# [EXTRACTED TEXT]
14. The non-transitory computer-readable medium of claim 11, wherein for each respective package of the subset, the respective data input into the large language model along comprises respective metadata collected for the respective package, the respective metadata including one or more of respective documentation files describing the respective package.
15. The non-transitory computer-readable medium of claim 11, wherein the plurality of models comprises a semantic similarity model that determines semantic similarity between the name of the untrusted package and a name of a given candidate neighbor.
16. The non-transitory computer-readable medium of claim 11, wherein the plurality of models further comprises a similarity metric that determines computes Levenshtein distance between the name of the untrusted package and a name of a given candidate neighbor:
preparing a matrix, wherein a first dimension of the matrix represents characters of the name of the untrusted package and a second dimension of the matrix represents characters of the name of the given candidate;
calculating a number of one or more insertions, deletions or substitutions required to transform substrings of the name of the untrusted package into substrings of the name of the given candidate;
filling the matrix, by comparing each character of the name of the untrusted package and the name of the given candidate; and
determining the Levenshtein distance in the matrix.
17. The non-transitory computer-readable medium of claim 11, wherein identifying one or more packages of the subset that are sensitive based on output of the large language model comprises:
responsive to receiving an output from the large language model that a given package is sensitive, displaying to a user an indication that the given package is sensitive;
receiving an input from the user that confirms that the given package is sensitive; and
responsive to receiving the input, determining that the given package is sensitive.
18. The non-transitory computer-readable medium of claim 11, further comprising, responsive to identifying one or more packages of the subset that are sensitive, tagging metadata of an entry in a known packages database with an indication that corresponding package is sensitive.

# [DATA SECTION]
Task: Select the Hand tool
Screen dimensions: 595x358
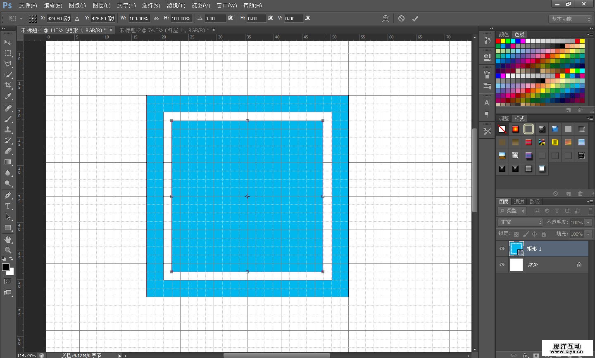Action: (8, 239)
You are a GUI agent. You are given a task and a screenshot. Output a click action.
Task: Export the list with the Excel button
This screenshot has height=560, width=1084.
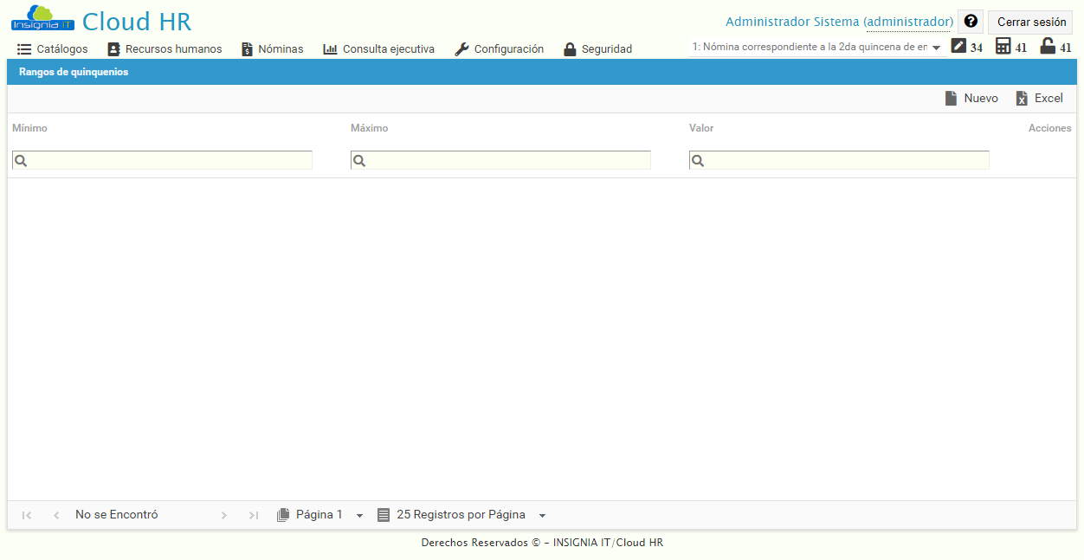(1039, 98)
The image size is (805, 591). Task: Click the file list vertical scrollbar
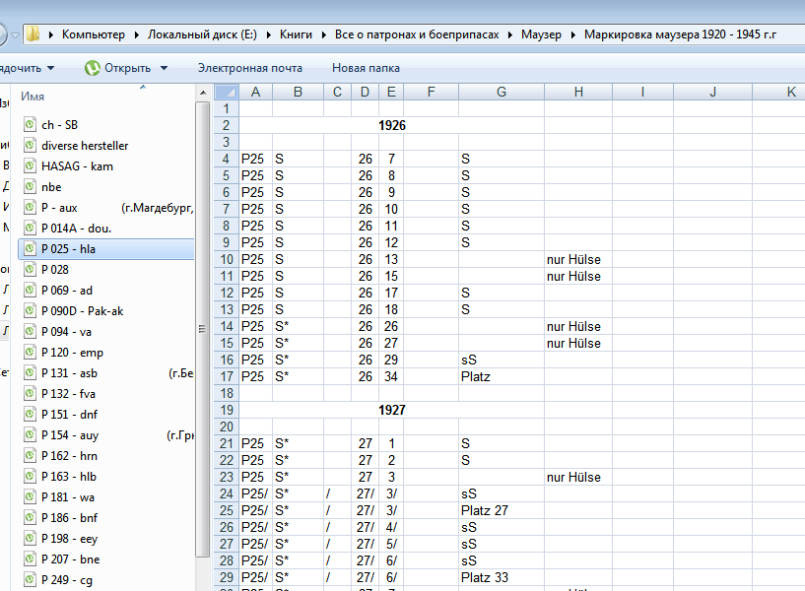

# [REQUIRED ACTIONS]
**A.** In the patent claims, what does the semantic similarity model named in claim 15 determine?
**B.** Proceed with the patent claims from the point where they stop, starting after claim 18.

# [TASK-BY-TASK RESULTS]
**A.** It determines the semantic similarity between the name of the untrusted package and a name of a given candidate neighbor.

**B.**
19. The non-transitory computer-readable medium of claim 11, wherein generating the alert comprises generating an indication that each sensitive package is a typosquatting of the untrusted package.
20. A system comprising:
memory with instructions encoded thereon; and
one or more processors that, when executing the instructions, are caused to perform operations comprising:
detecting an untrusted package;
inputting a name of the untrusted package into a machine learning model;
receiving, as output from the machine learning model, an embedding vector representing the name of the untrusted package;
determining a pool of candidate neighbors of the name of the untrusted package by:
inputting the embedding vector into a plurality of models;
receiving, as output from the plurality of models:
an identification of one or more packages that are conceptually similar to the untrusted package; and
a metric associated with an amount of conceptual similarity;
selecting a subset of the pool of candidate neighbors based on their respective metrics;
inputting names of each package of the subset into a large language model along with respective data associated with each respective package of the subset;
identifying one or more packages of the subset that are sensitive based on output of the large language model; and
generating an alert for each sensitive package.